**Data shown:**
______________________________
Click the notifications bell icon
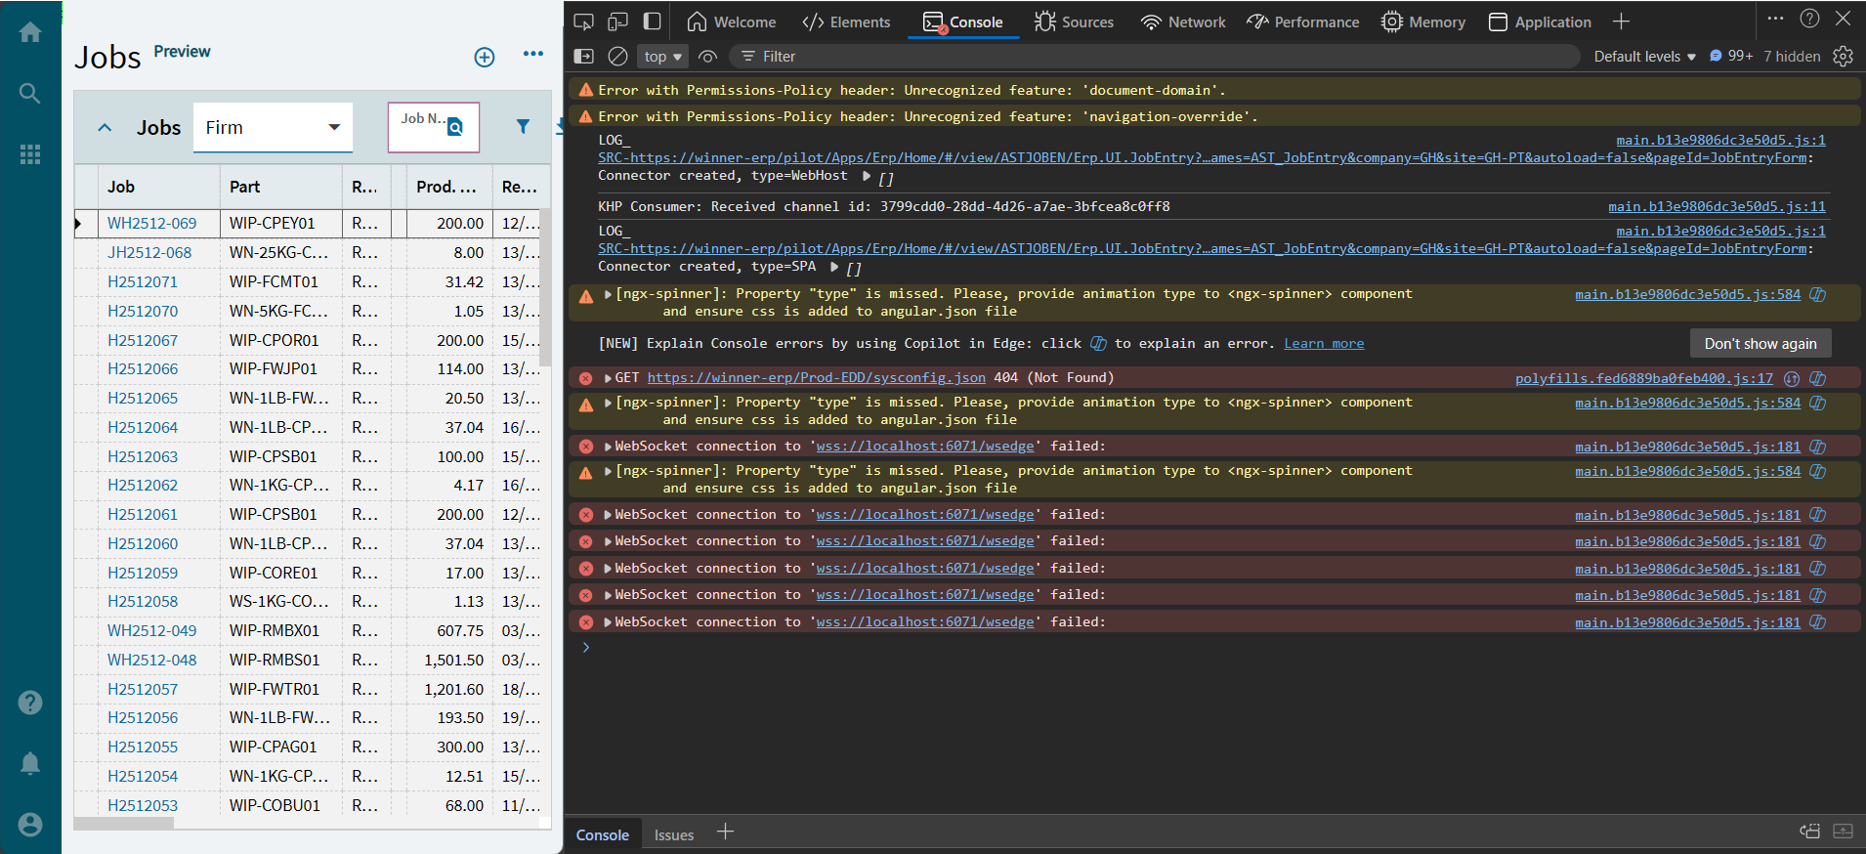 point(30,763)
______________________________
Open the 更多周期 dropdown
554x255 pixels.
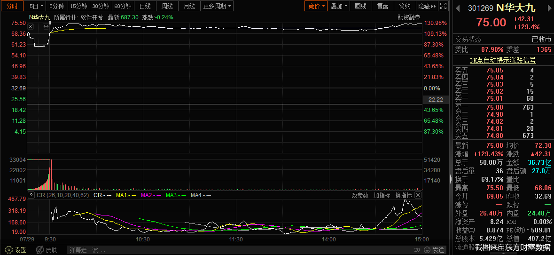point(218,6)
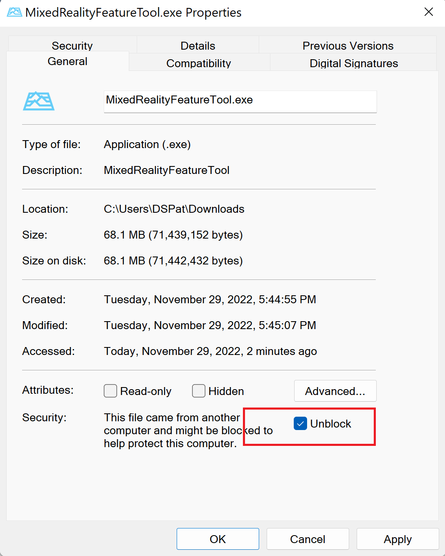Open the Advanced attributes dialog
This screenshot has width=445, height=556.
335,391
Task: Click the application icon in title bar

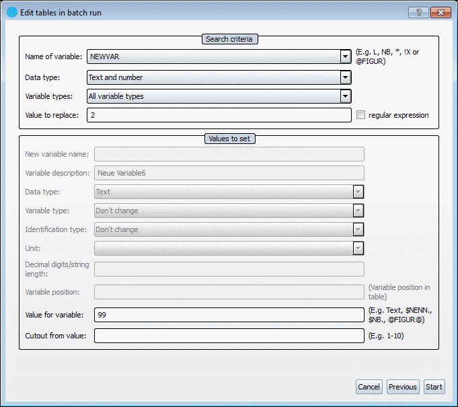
______________________________
**What needs to be done:**
Your answer must be the exact lines from the records above, from the one containing "Open the 更多周期 dropdown" through the one containing "Task: Click the application icon in title bar", both included, with every picture left out.

**Output for this task:**
Open the 更多周期 dropdown
554x255 pixels.
point(218,6)
Open the Advanced attributes dialog
This screenshot has width=445, height=556.
335,391
Task: Click the application icon in title bar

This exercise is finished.